(Records from a dataset)

#####

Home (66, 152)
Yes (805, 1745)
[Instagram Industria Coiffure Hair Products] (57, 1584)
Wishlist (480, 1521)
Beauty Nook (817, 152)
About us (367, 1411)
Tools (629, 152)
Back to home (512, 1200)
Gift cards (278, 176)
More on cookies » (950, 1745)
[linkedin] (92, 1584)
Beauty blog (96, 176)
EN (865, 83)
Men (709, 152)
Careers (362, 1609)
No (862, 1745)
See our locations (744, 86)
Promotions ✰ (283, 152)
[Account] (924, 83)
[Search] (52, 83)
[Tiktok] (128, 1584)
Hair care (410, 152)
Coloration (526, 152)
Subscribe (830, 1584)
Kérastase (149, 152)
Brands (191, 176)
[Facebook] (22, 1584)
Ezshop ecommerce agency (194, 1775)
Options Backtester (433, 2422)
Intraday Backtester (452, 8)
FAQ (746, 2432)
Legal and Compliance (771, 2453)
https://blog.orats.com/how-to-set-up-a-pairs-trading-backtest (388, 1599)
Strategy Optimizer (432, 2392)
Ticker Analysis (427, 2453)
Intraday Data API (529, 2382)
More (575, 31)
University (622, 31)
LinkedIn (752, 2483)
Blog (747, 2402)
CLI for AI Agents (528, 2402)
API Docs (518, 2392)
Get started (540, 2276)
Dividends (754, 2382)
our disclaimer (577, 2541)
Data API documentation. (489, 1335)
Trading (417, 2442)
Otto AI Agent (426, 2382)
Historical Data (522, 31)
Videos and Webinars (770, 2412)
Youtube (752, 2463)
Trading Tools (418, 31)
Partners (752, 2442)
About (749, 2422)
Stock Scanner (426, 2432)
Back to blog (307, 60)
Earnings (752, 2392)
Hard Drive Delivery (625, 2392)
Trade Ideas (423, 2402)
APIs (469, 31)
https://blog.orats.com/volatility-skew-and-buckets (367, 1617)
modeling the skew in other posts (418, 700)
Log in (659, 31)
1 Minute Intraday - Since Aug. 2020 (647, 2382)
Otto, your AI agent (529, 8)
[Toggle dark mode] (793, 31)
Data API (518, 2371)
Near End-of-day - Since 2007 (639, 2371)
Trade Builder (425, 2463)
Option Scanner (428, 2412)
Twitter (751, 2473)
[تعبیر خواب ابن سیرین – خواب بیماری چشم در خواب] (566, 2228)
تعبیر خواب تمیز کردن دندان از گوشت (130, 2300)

#####

__TASK ITEM__. Repeat, exactly as they stand above, the lines from the line with "Brands (191, 176)" to the line with "Intraday Data API (529, 2382)", both lines included.

__ANSWER TO THIS EXERCISE__.
Brands (191, 176)
[Facebook] (22, 1584)
Ezshop ecommerce agency (194, 1775)
Options Backtester (433, 2422)
Intraday Backtester (452, 8)
FAQ (746, 2432)
Legal and Compliance (771, 2453)
https://blog.orats.com/how-to-set-up-a-pairs-trading-backtest (388, 1599)
Strategy Optimizer (432, 2392)
Ticker Analysis (427, 2453)
Intraday Data API (529, 2382)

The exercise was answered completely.